Previous studies have found associations between Type 2 diabetes and aging: One study found that DunedinPACE, which was trained on Western participants, has also found accelerated aging to be associated with diabetes in Taiwanese people [1]. An earlier study by the same researchers found connections between diabetes and aging as measured by other clocks as well [2]. Most importantly, a previous study has found evidence for a causal connection: that it’s diabetes that accelerates aging [3]. These researchers sought to more firmly prove this connection.
A robust cohort
This study used data from the Chinese National Twin Registry (CNTR). A total of 535 pairs of twins (380 pairs identical), including 157 pairs that had both baseline and 4- or 5-year follow-up data (95 pairs identical), were included. These participants were measured for such diabetes-related metrics as fasting glucose and HbA1c along with potential confounders, such as smoking, education, BMI, alcohol consumption, and exercise. This wealth of data allowed the researchers to conduct both cross-sectional and longitudinal analyses.

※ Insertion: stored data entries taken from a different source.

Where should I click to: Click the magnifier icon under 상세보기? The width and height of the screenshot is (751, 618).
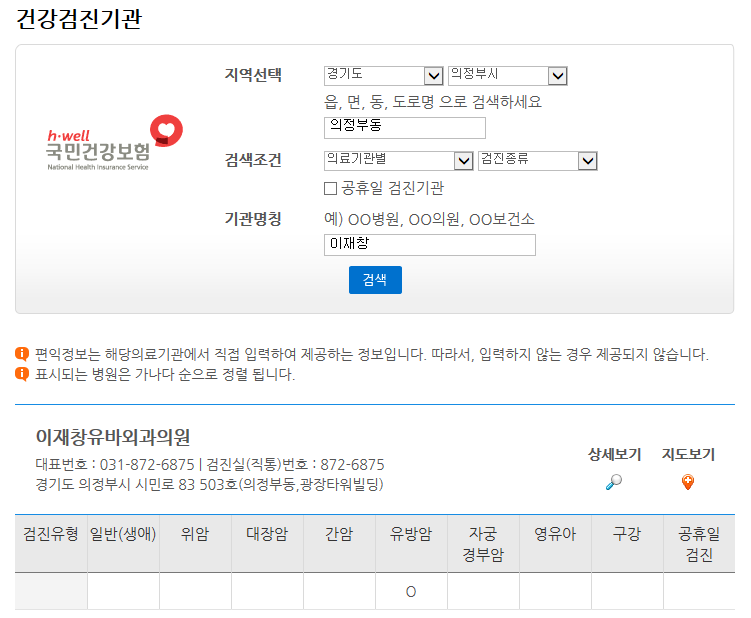click(x=614, y=482)
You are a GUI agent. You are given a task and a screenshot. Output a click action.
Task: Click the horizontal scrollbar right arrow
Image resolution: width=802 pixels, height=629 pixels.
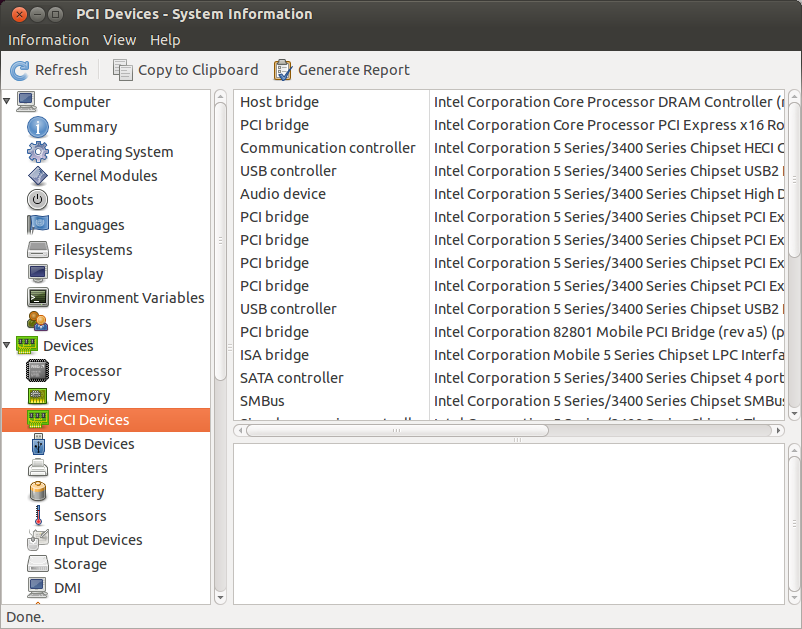coord(778,431)
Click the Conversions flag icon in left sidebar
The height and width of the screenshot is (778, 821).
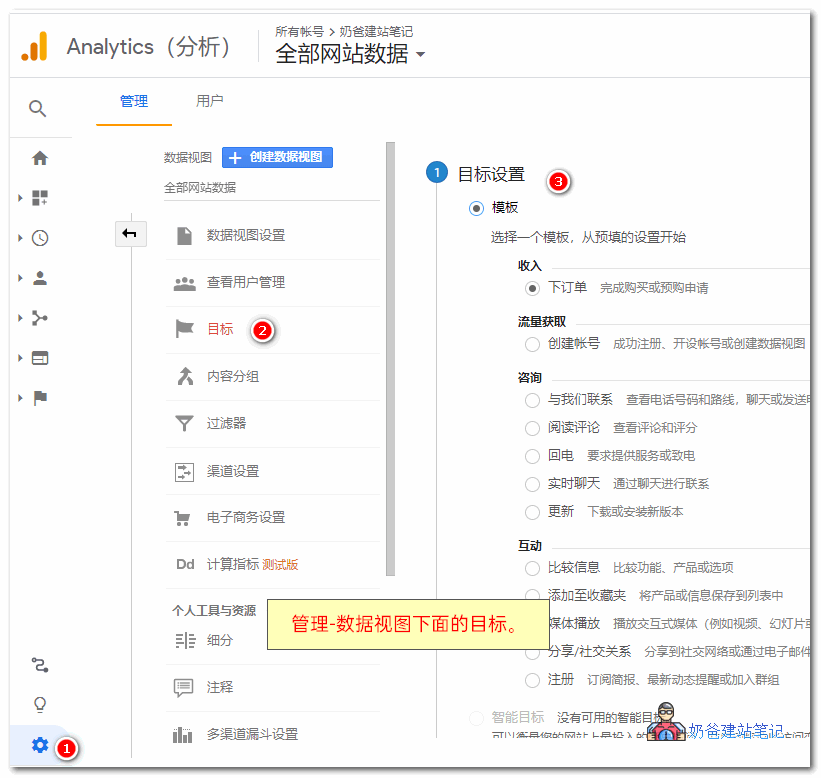(40, 398)
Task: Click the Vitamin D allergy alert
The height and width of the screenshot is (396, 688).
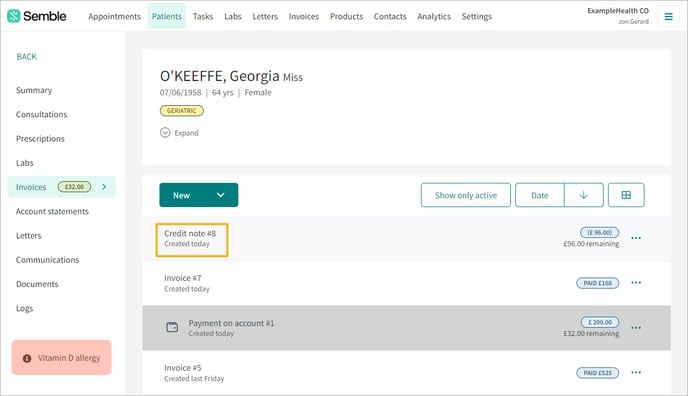Action: (61, 358)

On average, the participants were 50 years old, and 10% of them had glycemic markers that categorized them as having type 2 diabetes. Among the participants that had follow-up data, almost 12% had type 2 diabetes at baseline and 17% had it at follow-up.
In the cross-sectional study, the researchers found that a couple of measurements related to diabetes, as expected, were strongly associated with age accleration as measured by all three clocks, most notably PhenoAge: people with excess HbA1c had an extra three years of aging on average, according to this clock. Fasting glucose also had a very strong association. Diabetes, itself, was less strongly associated, and did not reach statistical significance in any of the clocks.
A direct longitudinal study did not reveal much additional information. However, a cross-lagged study, which compared measurements at follow-up and at baseline, revealed that people with higher fasting glucose, higher HbA1c, or higher triglyceride and glucose (TyG) indices at baseline were likely to have higher age acceleration according to DunedinPACE at follow-up. The TyG index was associated with higher acceleration according to GrimAge at followup.
Limited, but relevant, evidence
When the analysis was broken down into individual strata, the associations were found to be significant only in men and in people with lower levels of education. This stratification, however, decreases the number of people in these subgroups, which therefore have less statistical power.
While the identical twin pairs eliminated the possibility of different genetic factors leading to different outcomes, the researchers note that their relatively small number, particularly in the group that had both baselines and follow-ups, also hampered this study’s statistical power. However, they were able to come to multiple conclusions, two of the most notable being that DunedinPACE is uniquely sensitive to glycemic metabolism and that these results are not affected by blood cell composition.
In total, while this study provides solid evidence that diabetes accelerates epigenetic aging regardless of confounders, it is still not fully proven, and further research should be conducted to verify this evidence. However, diabetes is still strongly related to early death through a variety of well-known morbidities, such as cardiovascular disease [4].
Literature
[1] Lin, W. Y. (2023). Epigenetic clocks derived from western samples differentially reflect Taiwanese health outcomes. Frontiers in Genetics, 14, 1089819.
[2] Lo, Y. H., & Lin, W. Y. (2022). Cardiovascular health and four epigenetic clocks. Clinical Epigenetics, 14(1), 73.
[3] Kong, L., Ye, C., Wang, Y., Hou, T., Zheng, J., Zhao, Z., … & Wang, T. (2023). Genetic evidence for causal effects of socioeconomic, lifestyle, and cardiometabolic factors on epigenetic-age acceleration. The Journals of Gerontology: Series A, 78(7), 1083-1091.
[4] Palmer, A. K., Gustafson, B., Kirkland, J. L., & Smith, U. (2019). Cellular senescence: at the nexus between ageing and diabetes. Diabetologia, 62, 1835-1841.